Figure 5: New Frontend Course Dates Interface

Key Terms Dashboard and Xblock

This has been a much-needed feature by EducateWorkforce since we started developing courseware. With new platform development we were able to extend the LMS/CMS applications by including interfaces to upload key terms for a course and display them to the learner through course components and tabbed glossary views.  Before this feature was developed, a course developer would need to use web languages like HTML, CSS, and JavaScript when building out key terms and glossary information for the learner. This would require technical skills and could be error prone due to the way the code was structured. Below you will find three different interfaces that show this key term and glossary feature.

Learner: Key term course component

This interface allows the learner to engage with the lesson and module key terms more fluidly. In the previous design term names were presented and the learner had to click the name or textbook icon to go to a separate browser tab to view the glossary or textbook page(s) to locate the definition or descriptive text. With this update the learner can now click on each term and be presented immediately with the term’s definitions, textbook/lesson page hyperlinked locations, and external resource links. With this new interface design were able to provide the learner with a more streamlined approach for interfacing with key terms, eliminating the back and forth of page opens and keeping the learner focused on the content.

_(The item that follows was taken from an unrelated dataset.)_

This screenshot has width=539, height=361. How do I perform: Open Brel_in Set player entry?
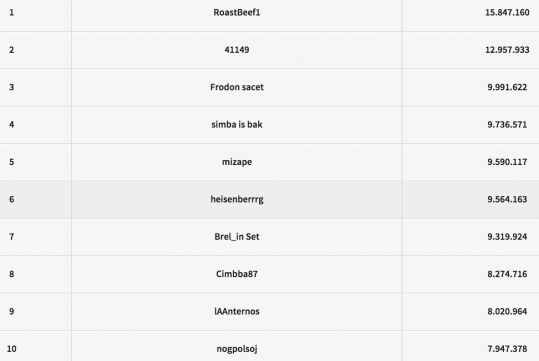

Figure 11: Key Term Course Component Interface.

Learner: Course Glossary

This interface allows the learner to view course key terms and their additional information more fluidly. The interface provides similar functionality to the key term course component in that the learner engages with key term definitions as well as textbook, lesson and reference hyperlinked locations found in the course. The glossary looks at all key terms throughout the course and provides a filter by module if needed.

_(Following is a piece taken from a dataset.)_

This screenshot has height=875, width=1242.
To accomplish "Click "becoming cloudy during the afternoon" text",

Figure 12: Course Glossary Interface.

Instructor: Key Term Dashboard

This interface provides the instructor with a way to manage key terms for the course either by entering terms in manually or using an external key term templated Excel (XLSX) file for bulk import. The bulk import modal screen provides a way to identify which key terms the instructor would like to add or update if an existing term is found in the course. A term can have multiple definitions and external references. After a course reindex is performed, these terms will include hyperlinked locations to textbook or lesson course locations where additional term’s identification can be found. The instructor could click these hyperlinks to view or share them with the learners as needed.

Drop downs in Breadcrumbs

To enable faster movement through course content, staff users will now see jump navigation selectors to augment the existing course breadcrumb in the learning sequence experience (Learning MFE). With this deployment, a staff user can select a section or subsection, a menu will appear, and the user can jump to a particular unit within a course. Additionally, the breadcrumbs displayed at the top of a page in the legacy experience were organized by Course -> Sequence -> Unit -> Content Block Title, but in the new MFE breadcrumbs only include Course -> Sequence -> Unit. This removes visual clutter of having the same title repeated in a small space on the page.

Figure 13: Course Breadcrumb Interface.

Learner Profile Frontend

A complete rewrite of the learner profile experience was completed with new micro-frontend service implementation. This new experience provides improved visibility controls and new optional fields that can be shown on the profile.

Figure 14: Learner Profile Interface.

Account Settings Frontend

A new Account micro-frontend now also powers an updated account settings experience on the platform. The account settings page can now be more easily extended with plugins, and all features available on the previous account settings page were migrated over to this updated experience.

Figure 15: Account Settings Interface.